• EXCERPT
========================

And when we have decided that the rule has sufficiently 
addressed the concerns that were raised, we conclude review.
    Mr. Farenthold. Well, generally, I am a supporter of the 
government being more efficient, but I certainly don't think in 
the rulemaking process there should be any incentive to cut 
corners, especially considering the financial impact.
    One last question on the EPA. Congress has long been 
concerned about their evaluation of co-benefits from lowering 
particulate matter emissions in the context of limiting other 
air pollution.
    What is your view of how the EPA accounts for co-benefits? 
In particular, how robust is the science about the health 
effect of additional marginal reductions in particulate matter 
emissions?
    Mr. Marino. Administrator, could you pull that microphone a 
little closer to you? You are not coming over loud enough on 
the TV.
    Mr. Shelanski. Is that better?
    Mr. Marino. That is better.
    Mr. Shelanski. Okay. My teenage son tells me I am very 
loud.
    Mr. Farenthold. I am an old radio guy. You can't beat me in 
loud.
    Mr. Shelanski. In terms of co-benefits--and I believe I got 
a similar question from Chairman Marino--what we try to do when 
an agency comes to us with a rule is we look at what the rule 
achieves. We try to make sure that the agency, although we do 
not typically make independent legal determinations, has the 
authority to achieve what it is trying to achieve. And then we 
look at the costs and benefits to make sure that those costs 
are justified by the benefits.

========================

Dataset rows
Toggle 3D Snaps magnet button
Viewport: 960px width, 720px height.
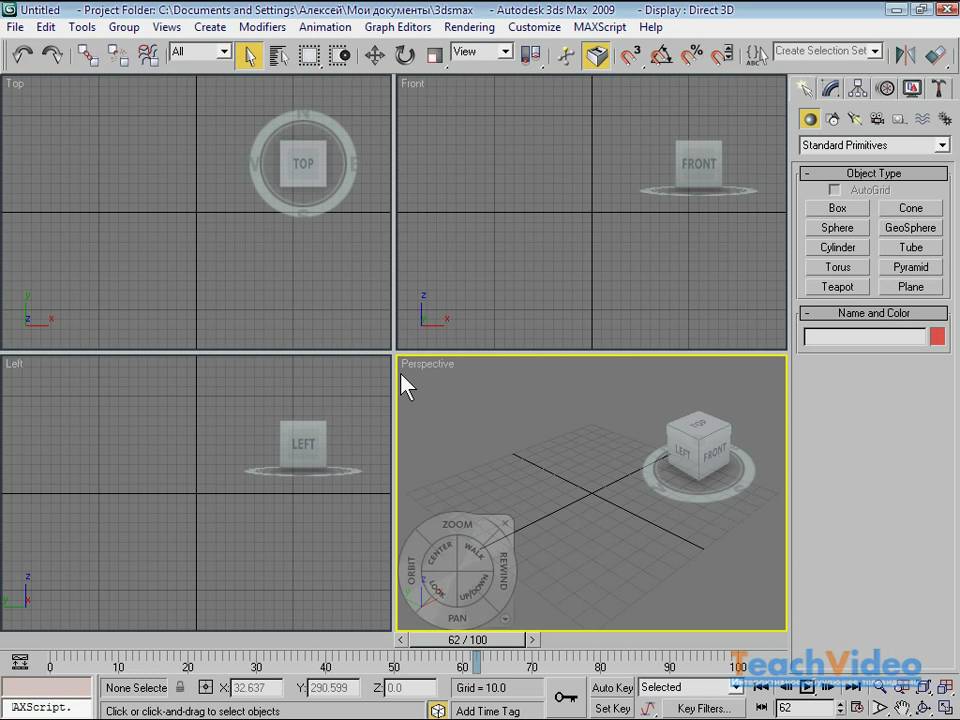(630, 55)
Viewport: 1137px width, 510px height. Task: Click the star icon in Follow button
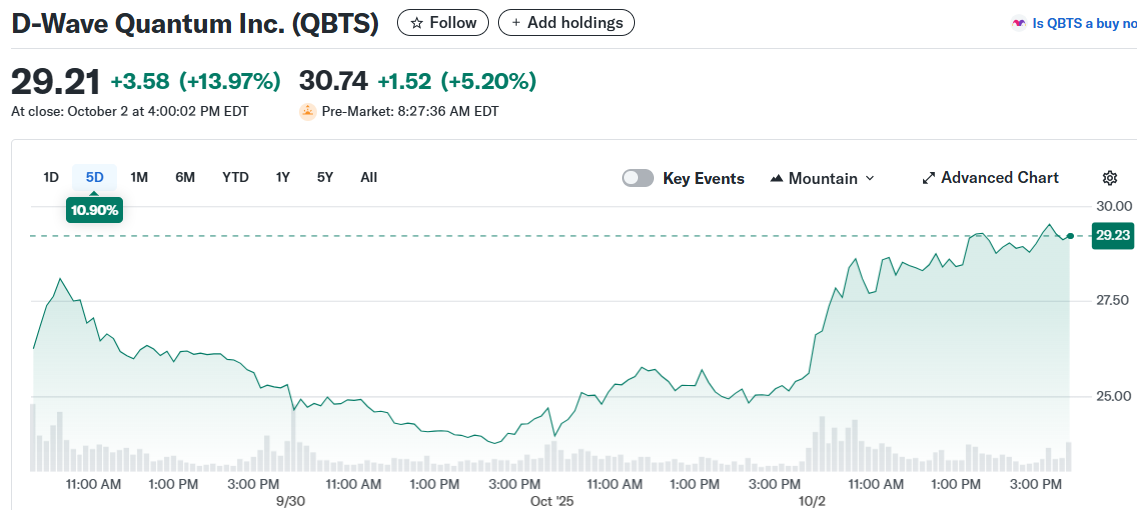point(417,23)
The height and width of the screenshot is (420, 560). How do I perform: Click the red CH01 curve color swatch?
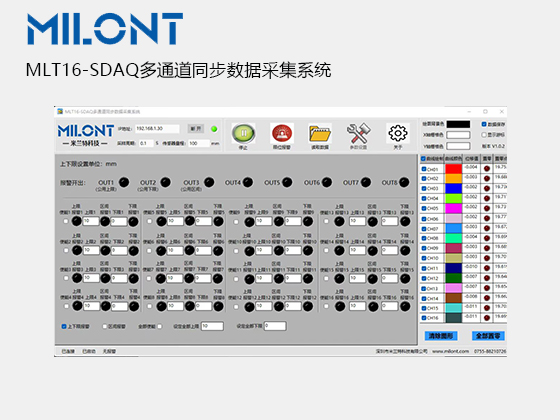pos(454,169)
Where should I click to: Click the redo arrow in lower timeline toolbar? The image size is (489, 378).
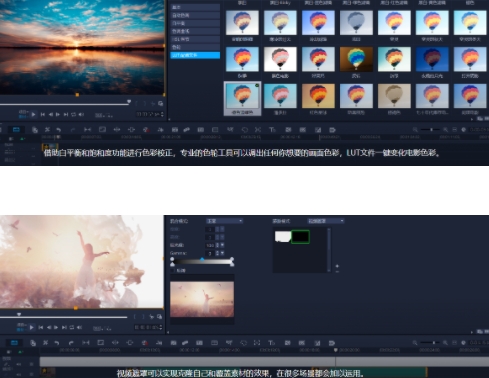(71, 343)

========================

• WORK TO COMPLETE
a - Answer these questions from the hearing transcript.
(i) Why does Mr. Marino ask the Administrator to pull the microphone closer?
(ii) How does Mr. Farenthold describe himself when he says no one can beat him in loud?
(iii) According to Mr. Shelanski, what must the costs of a rule be justified by?
b - Carry the hearing transcript forward from its final line.

• ANSWERS GIVEN
a -
(i) The Administrator is not coming over loud enough on the TV.
(ii) He calls himself "an old radio guy."
(iii) The costs must be justified by the benefits.

b -
    When it comes to the state of the science and the analysis 
underneath the rule, OIRA does not do an independent scientific 
evaluation. We are not scientists. What we do, however, is make 
sure that the evidence that the agency relies on meets certain 
requirements, that it meets the requirements of generally 
accepted science to the extent it exists, that the agency 
employs a generally accepted method, and that the quality of 
data and evidence that the agency is relying on meets 
sufficient data quality standards. And one of the things that 
we are very mindful of is that the agency look at the full body 
of evidence that is in the scientific record, does not choose 
selectively things that cut only in favor of its rule.
    So we do a pretty rigorous set of questioning of the 
agency. And if an agency is basing its determination on 
supposition rather than science, that will make it harder to 
get a rule through us.
    Mr. Farenthold. Thank you. I see my time is well-expired.
    Mr. Marino. The Chair recognizes the gentleman from Texas, 
Congressman John Ratcliffe.
    Mr. Ratcliffe. I thank the Chairman for holding this 
hearing, because the Texans that I represent certainly are 
frustrated with what they see as an ever-expanding government 
that invades so many aspects of their lives. And they are 
certainly frustrated with unelected bureaucrats that sometimes 
have the power to impose regulations that have the force of law 
with little or no time for meaningful preparation.
    So I think it is important that we, at a minimum, make sure 
the folks do get the information they need to comply with new 
regulations and to fully analyze the effects that these 
regulations would have on their businesses.
    Administrator Shelanski, I appreciate you being with us 
today.
    I am sure that it won't come as a surprise to you that some 
of the concern that I am talking about does relate to OIRA's 
tendency to have delayed informing the American people about 
regulations developed by Federal regulations--the Unified 
Agenda, as we call it. So I would like to ask you a couple of 
questions about some of those factors that I hope that we are 
able to agree on.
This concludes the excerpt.